• _GESTELLTE AUFGABE A_: Geben Sie aus den Datensätzen die Zeilen von der Zeile mit "75007 PARIS (42, 44)" bis einschließlich der Zeile mit "Je souhaite être rappelé(e) (42, 232)" unverändert wieder.

# SCL Programmierung



## Fabrizion (23 Januar 2009)

Hallo vielleicht kann mir einer helfen!

Ich möchte gerne SCL lernen, gibt es dafür Kurse (Grundkurse) die nur diese Programmiersprache behandeln? Wenn ja wo, in Google finde ich nichts!

Danke im Voraus


----------



## joergel (23 Januar 2009)

Hallo Fabrizion,

hier der neue Sitrain Flyer mit Schulungsterminen.
Ein Tipp noch, die OSCAT Libray http://www.oscat.de/ ist eine super Sache um sich in SCL einzuarbeiten, alle Bausteine stehen mit Quellecode zur Verfügung.

Grüße,


----------



## vierlagig (23 Januar 2009)

beste vorraussetzung für SCL wäre eine andere hochsprache (basic, pascal, C...) zu beherschen ...und dann das handbuch ... und ab gehts


----------



## crash (23 Januar 2009)

du kannst dir auch die Ausbildungsunterlagen bei Siemens ansehen.
Kapitel C2
in der Dokumentation von Step7 findest du 
- S7-SCL - Erste Schritte und
- S7 SCL für S7-300 und S7-400 - Handbuch
sonst gibt es auch noch Bücher
z.B. das hier


----------



## Fabrizion (24 Januar 2009)

*Danke*

Hallo ihr drei, danke für die schnellen Antworten!

Schönes Wochenende!

Fabrizion


----------



## hugo (25 Januar 2009)

am besten du kaufst dir ein buch für pascal davon gibt es genügend und scl ist nichts anderes als pascal


----------



## Aslof (1 Mai 2011)

Brauch man um SCL Bausteine anlegen zu können eine spezielle Software oder reicht dafür  STEP 7 Professional 2006 SR1 ?


----------



## Ralle (1 Mai 2011)

Aslof schrieb:


> Brauch man um SCL Bausteine anlegen zu können eine spezielle Software oder reicht dafür  STEP 7 Professional 2006 SR1 ?

• _BEREITGESTELLTE DATEN_:
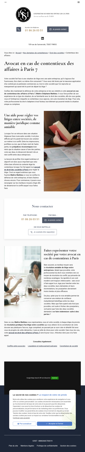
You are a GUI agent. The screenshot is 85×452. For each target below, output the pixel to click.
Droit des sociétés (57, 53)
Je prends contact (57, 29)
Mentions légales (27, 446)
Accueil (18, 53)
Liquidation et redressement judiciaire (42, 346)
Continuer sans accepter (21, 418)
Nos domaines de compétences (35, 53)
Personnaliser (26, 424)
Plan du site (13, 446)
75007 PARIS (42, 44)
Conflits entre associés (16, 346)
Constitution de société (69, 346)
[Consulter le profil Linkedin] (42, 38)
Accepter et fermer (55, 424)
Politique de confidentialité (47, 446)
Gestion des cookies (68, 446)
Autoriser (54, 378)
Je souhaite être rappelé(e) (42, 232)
...
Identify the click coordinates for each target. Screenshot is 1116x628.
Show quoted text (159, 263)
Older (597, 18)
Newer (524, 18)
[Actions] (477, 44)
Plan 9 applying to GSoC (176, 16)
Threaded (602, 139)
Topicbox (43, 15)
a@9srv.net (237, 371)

• _GESTELLTE AUFGABE B_:
Beantworten Sie anhand der Forumsdiskussion zur SCL-Programmierung die folgenden Fragen:
(i) Unter welcher Webadresse ist die Bibliothek zu finden, die joergel zum Einarbeiten in SCL empfiehlt?
(ii) Welches Kapitel der Siemens-Ausbildungsunterlagen nennt crash?
(iii) Mit welcher Programmiersprache setzt hugo SCL gleich?

• _AUSGEARBEITETE LÖSUNG A_:
75007 PARIS (42, 44)
Conflits entre associés (16, 346)
Constitution de société (69, 346)
[Consulter le profil Linkedin] (42, 38)
Accepter et fermer (55, 424)
Politique de confidentialité (47, 446)
Gestion des cookies (68, 446)
Autoriser (54, 378)
Je souhaite être rappelé(e) (42, 232)

• _AUSGEARBEITETE LÖSUNG B_:
(i) http://www.oscat.de/
(ii) Kapitel C2
(iii) Pascal